The Supreme Court had earlier addressed the appropriate standard of judicial review under ERISA in Firestone Tire & Rubber Co. v. Bruch, 489 U.S. 101 (1989), holding that a deferential standard of review is appropriate where the plan grants the administrator or fiduciary discretionary authority to determine eligibility. The opinion also observed that, if the administrator or fiduciary is operating under a conflict of interest, the conflict must be weighed as a factor in determining whether there is an abuse of discretion. In MetLife, the Supreme Court stated that a plan administrator's dual role of both evaluating and paying benefits claims creates the kind of conflict of interest referred to in Firestone. The Court explained that such a conclusion is clear where it is the employer itself that both funds the plan and evaluates the claim, but a conflict also exists where the plan administrator is an insurance company that also insures the plan. In fact, the Court was unanimous with respect to the conflict of interest issue, despite the various opinions rendered in the case (including a dissent by Justice Scalia, joined by Justice Thomas).
The Court declined to overturn Firestone, but also rejected the claimant's argument that the existence of a conflict of interest necessitated de novo review. The Court stated that it is not necessary or desirable for courts to create special burden-of-proof rules, or other special procedural or evidentiary rules, just because of an evaluator/payor conflict. Rather, the Court held that a conflict of interest is a factor to be weighed with the other case-specific factors. The Court determined that the Sixth Circuit followed such a standard by giving the conflict of interest some weight but also focusing on other factors and, therefore, upheld the decision in favor of Glenn.

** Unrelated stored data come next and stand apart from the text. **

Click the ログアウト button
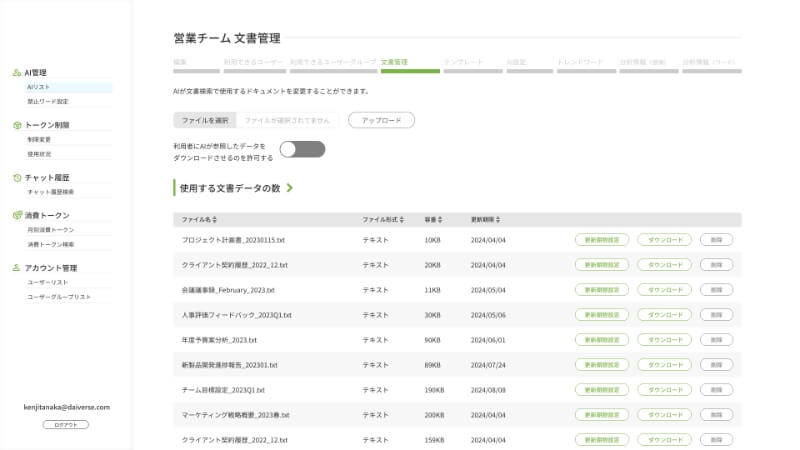point(66,425)
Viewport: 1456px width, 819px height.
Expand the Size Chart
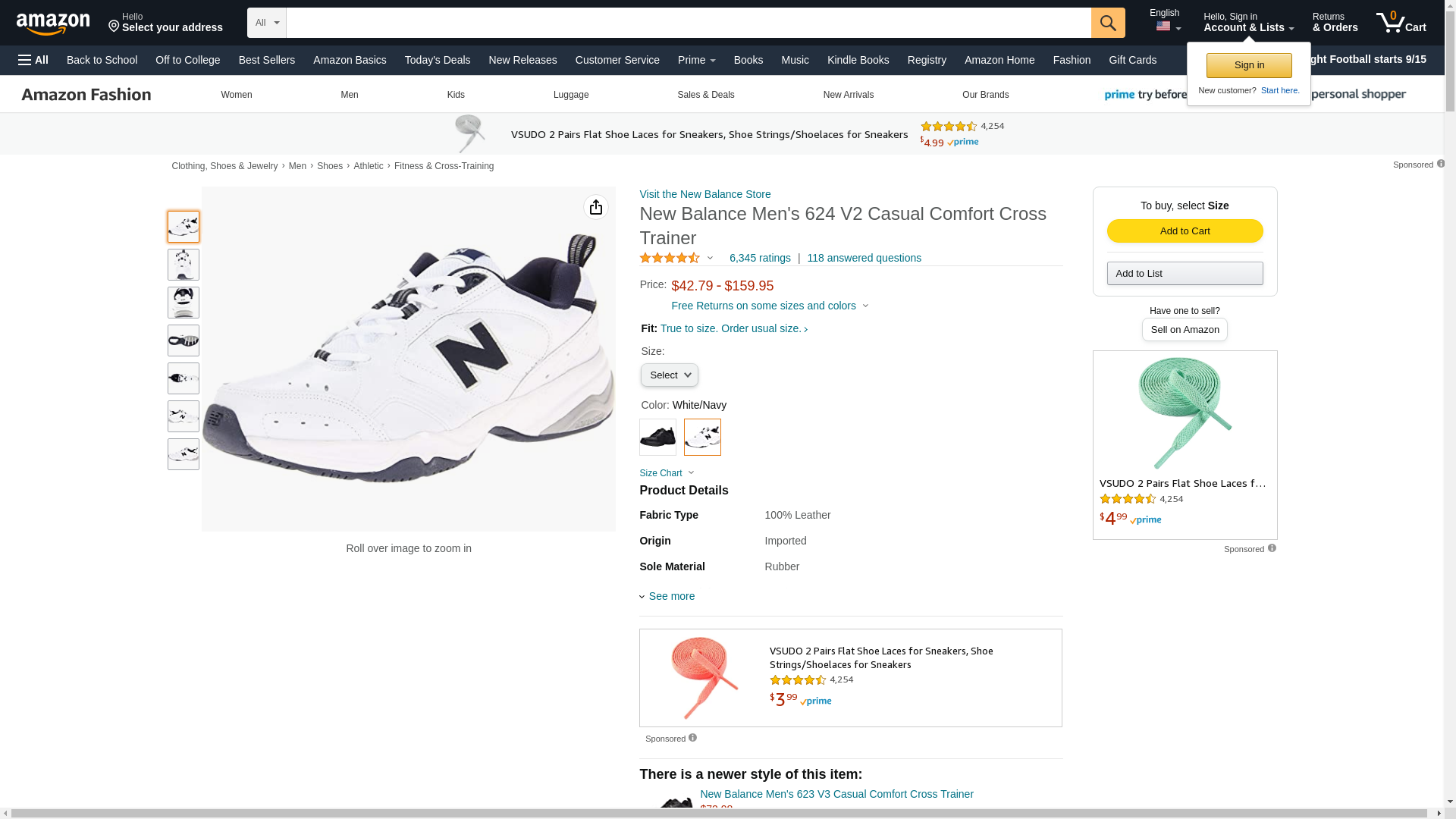click(x=667, y=473)
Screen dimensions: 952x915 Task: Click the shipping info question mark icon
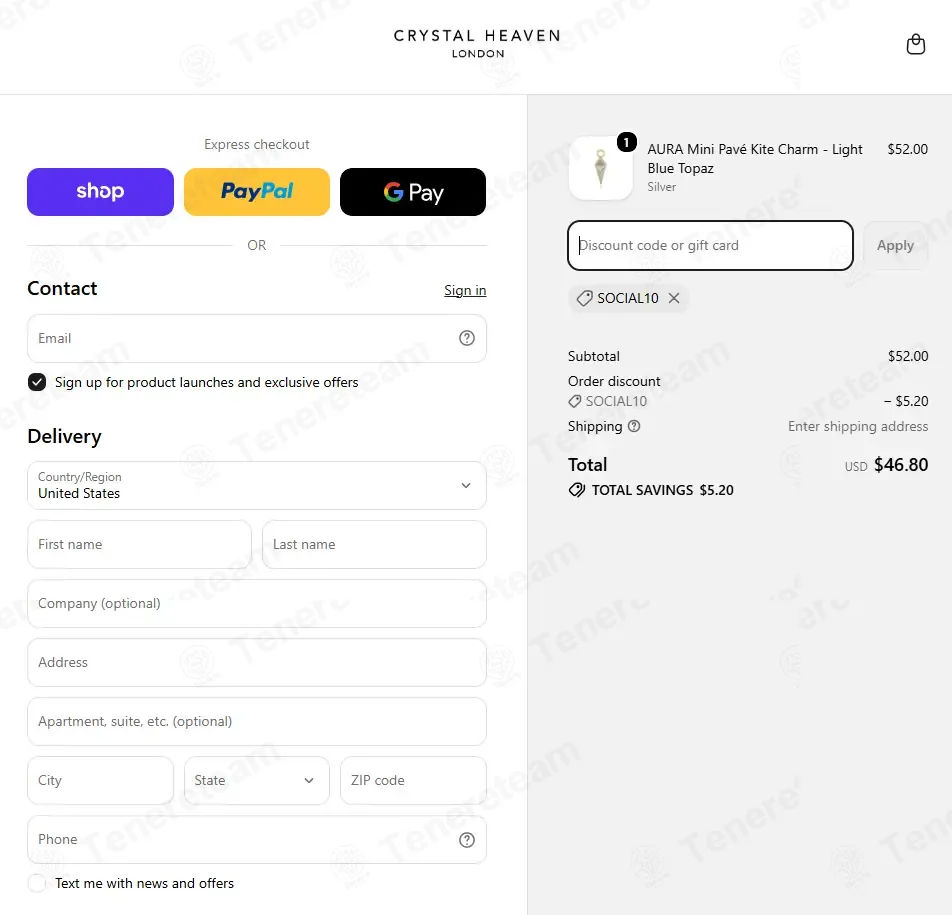coord(634,426)
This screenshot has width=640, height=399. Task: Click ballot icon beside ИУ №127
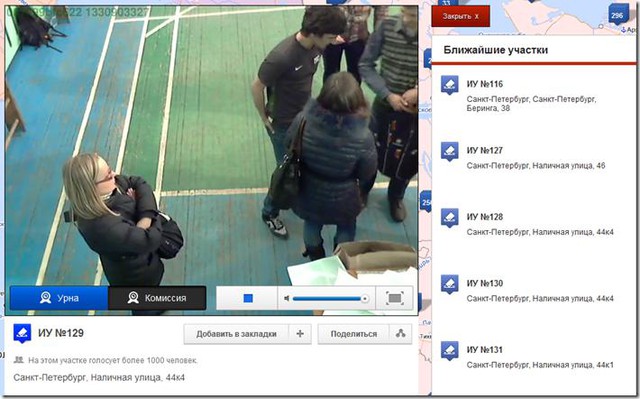pyautogui.click(x=449, y=151)
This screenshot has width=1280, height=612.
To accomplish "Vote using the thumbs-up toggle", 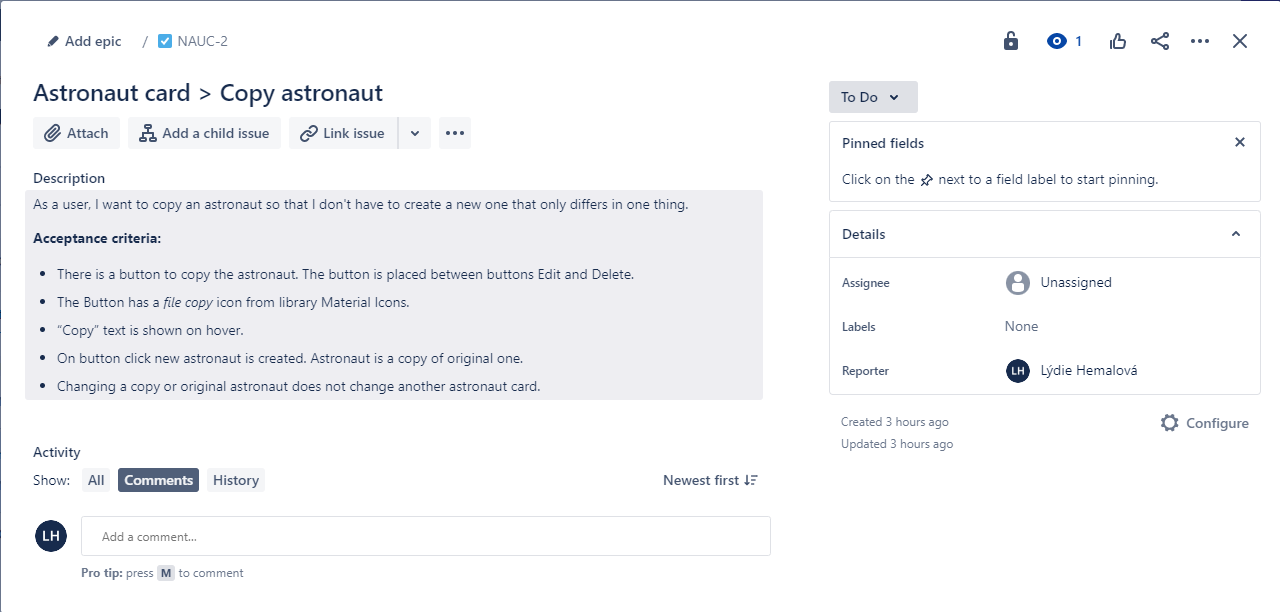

Despite its ruling in favor of the claimant, the MetLife case offers some good news for plan administrators. Although it did not provide lower courts with a detailed set of instructions regarding the impact of a conflict of interest, the decision provided helpful guidance. Notably, the Court stated that a conflict of interest should "prove less important (perhaps to the vanishing point)" when there is evidence that the administrator took active steps to diminish potential bias and increase the accuracy of its claims administration. For example, "walling off" claims administrators from persons involved in company finances, and imposing management checks that reward accurate decision-making and/or punish inaccuracies, should be sufficient.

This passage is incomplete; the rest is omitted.